-- Exercise instructions --
Each record must be printed exactly as given.

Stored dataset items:
Content starts

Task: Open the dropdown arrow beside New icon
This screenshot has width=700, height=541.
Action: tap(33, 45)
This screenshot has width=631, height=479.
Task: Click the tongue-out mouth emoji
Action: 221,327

Content ends

-- Written reply --
Task: Open the dropdown arrow beside New icon
This screenshot has width=700, height=541.
Action: tap(33, 45)
This screenshot has width=631, height=479.
Task: Click the tongue-out mouth emoji
Action: 221,327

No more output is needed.